• [Directions]: Reply only with how many lines of the listing below hold the word "computer".

• [Available data]:
• • • •
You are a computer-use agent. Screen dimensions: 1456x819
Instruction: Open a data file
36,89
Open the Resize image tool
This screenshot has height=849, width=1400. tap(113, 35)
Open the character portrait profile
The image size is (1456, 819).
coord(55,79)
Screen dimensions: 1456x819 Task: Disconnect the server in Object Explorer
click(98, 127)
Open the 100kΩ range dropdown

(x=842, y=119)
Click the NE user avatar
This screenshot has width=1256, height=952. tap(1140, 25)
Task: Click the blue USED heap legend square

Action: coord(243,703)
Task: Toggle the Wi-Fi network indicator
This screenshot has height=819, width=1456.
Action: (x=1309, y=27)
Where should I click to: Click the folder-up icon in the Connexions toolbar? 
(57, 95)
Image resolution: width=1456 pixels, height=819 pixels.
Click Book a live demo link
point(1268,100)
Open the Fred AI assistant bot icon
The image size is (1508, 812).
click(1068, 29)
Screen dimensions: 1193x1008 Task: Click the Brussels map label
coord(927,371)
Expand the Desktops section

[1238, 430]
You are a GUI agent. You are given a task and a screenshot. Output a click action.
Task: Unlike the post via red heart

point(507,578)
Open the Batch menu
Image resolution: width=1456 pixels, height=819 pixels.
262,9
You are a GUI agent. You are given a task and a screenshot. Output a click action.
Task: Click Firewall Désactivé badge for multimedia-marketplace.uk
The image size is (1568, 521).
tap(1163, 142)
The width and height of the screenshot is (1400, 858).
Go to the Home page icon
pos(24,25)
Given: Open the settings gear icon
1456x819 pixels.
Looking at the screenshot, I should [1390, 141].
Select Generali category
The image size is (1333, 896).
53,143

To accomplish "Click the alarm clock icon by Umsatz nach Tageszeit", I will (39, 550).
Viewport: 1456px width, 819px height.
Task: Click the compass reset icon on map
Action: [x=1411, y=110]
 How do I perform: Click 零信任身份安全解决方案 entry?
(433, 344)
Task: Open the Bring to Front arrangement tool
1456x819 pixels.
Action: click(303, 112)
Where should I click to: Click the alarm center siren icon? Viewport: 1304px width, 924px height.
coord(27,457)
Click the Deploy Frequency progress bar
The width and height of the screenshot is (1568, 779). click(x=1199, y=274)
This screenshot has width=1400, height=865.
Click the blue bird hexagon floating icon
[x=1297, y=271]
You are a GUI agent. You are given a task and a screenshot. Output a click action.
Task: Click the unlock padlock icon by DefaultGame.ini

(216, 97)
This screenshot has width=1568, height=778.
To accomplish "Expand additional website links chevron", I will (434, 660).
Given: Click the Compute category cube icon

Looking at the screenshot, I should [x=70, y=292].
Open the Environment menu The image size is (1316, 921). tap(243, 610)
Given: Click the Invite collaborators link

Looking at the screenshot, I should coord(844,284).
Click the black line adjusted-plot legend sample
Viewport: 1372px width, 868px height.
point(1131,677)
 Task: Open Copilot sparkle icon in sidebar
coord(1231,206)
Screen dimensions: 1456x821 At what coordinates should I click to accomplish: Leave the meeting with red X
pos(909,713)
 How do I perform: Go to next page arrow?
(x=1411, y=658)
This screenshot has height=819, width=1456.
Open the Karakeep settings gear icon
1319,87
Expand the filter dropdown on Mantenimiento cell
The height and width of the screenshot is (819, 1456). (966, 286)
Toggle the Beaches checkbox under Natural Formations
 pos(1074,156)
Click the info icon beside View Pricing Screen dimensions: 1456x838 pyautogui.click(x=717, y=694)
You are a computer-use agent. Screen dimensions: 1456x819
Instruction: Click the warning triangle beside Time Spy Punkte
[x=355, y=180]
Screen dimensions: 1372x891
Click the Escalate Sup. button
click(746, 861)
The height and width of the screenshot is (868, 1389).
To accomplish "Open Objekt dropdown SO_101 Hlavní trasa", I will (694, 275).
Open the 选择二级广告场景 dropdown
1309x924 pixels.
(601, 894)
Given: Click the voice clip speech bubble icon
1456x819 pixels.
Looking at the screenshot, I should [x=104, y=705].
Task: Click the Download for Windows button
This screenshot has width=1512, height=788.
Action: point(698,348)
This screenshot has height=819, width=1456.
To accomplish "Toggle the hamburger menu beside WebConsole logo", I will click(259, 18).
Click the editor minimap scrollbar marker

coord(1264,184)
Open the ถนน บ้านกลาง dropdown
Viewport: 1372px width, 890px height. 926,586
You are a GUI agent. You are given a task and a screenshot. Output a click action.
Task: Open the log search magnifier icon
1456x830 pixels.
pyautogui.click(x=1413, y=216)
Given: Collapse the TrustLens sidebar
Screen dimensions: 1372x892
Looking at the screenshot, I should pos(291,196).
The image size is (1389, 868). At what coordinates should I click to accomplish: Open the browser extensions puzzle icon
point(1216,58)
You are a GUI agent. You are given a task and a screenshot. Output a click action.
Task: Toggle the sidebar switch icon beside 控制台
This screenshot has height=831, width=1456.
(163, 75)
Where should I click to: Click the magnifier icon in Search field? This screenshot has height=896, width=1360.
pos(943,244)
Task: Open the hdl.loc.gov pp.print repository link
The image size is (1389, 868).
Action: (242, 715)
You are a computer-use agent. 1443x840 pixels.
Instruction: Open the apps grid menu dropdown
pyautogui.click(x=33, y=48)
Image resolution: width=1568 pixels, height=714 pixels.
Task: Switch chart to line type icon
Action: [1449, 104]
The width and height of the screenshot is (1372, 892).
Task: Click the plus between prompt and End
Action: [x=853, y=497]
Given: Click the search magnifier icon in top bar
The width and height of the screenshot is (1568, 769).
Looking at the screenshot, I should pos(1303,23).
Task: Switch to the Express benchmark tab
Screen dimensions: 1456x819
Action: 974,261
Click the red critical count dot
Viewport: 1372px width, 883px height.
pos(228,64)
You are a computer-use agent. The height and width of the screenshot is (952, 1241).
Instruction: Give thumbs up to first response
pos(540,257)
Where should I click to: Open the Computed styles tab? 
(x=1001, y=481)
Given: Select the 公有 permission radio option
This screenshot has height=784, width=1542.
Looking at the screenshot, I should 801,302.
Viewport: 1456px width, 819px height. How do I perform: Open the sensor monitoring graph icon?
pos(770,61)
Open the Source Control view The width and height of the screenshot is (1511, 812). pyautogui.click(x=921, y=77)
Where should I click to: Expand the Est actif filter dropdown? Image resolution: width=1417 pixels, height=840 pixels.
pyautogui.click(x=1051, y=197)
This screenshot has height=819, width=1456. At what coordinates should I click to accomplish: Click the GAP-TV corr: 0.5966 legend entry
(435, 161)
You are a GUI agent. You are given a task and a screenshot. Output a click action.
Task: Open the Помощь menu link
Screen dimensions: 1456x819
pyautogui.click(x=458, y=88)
• • • •
• [Written answer]: 4